::: Given records :::
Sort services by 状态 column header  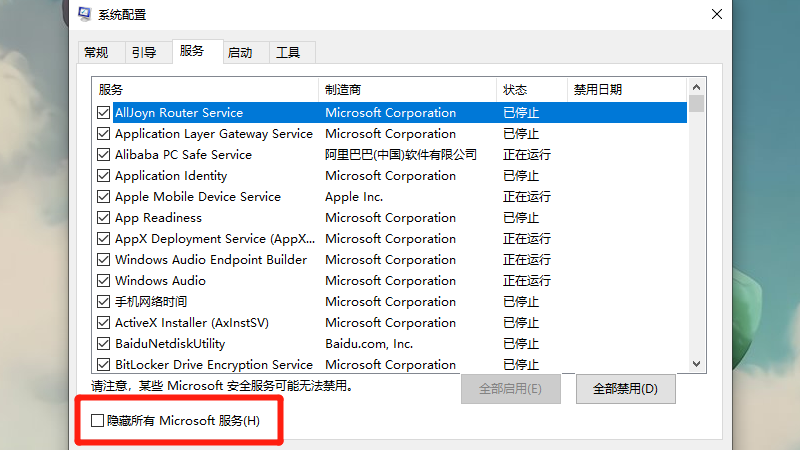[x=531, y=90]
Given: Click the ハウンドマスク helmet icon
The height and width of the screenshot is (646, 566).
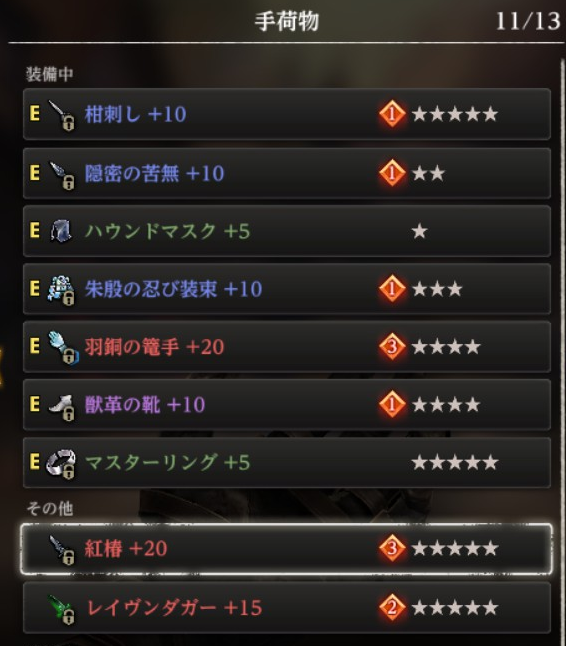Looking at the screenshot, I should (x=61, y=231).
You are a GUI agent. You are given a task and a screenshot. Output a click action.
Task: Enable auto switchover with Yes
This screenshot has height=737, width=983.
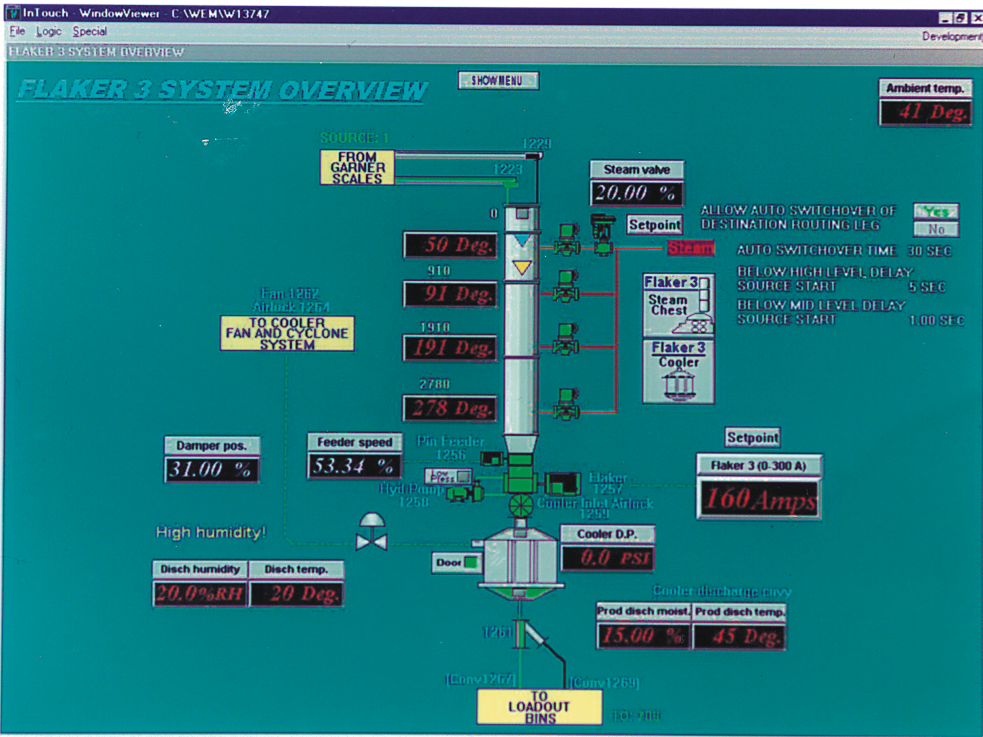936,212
:::
::: Given records :::
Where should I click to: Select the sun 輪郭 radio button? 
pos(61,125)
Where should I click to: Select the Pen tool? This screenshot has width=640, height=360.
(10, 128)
:::
Using the records above, print exactly the lines between the ones containing "Given: Click the ハウンドマスク helmet icon" and "Task: Enable auto switchover with Yes", inclusive, and nothing else; no pictures.

Given: Click the ハウンドマスク helmet icon
The height and width of the screenshot is (646, 566).
Looking at the screenshot, I should (x=61, y=231).
You are a GUI agent. You are given a task and a screenshot. Output a click action.
Task: Enable auto switchover with Yes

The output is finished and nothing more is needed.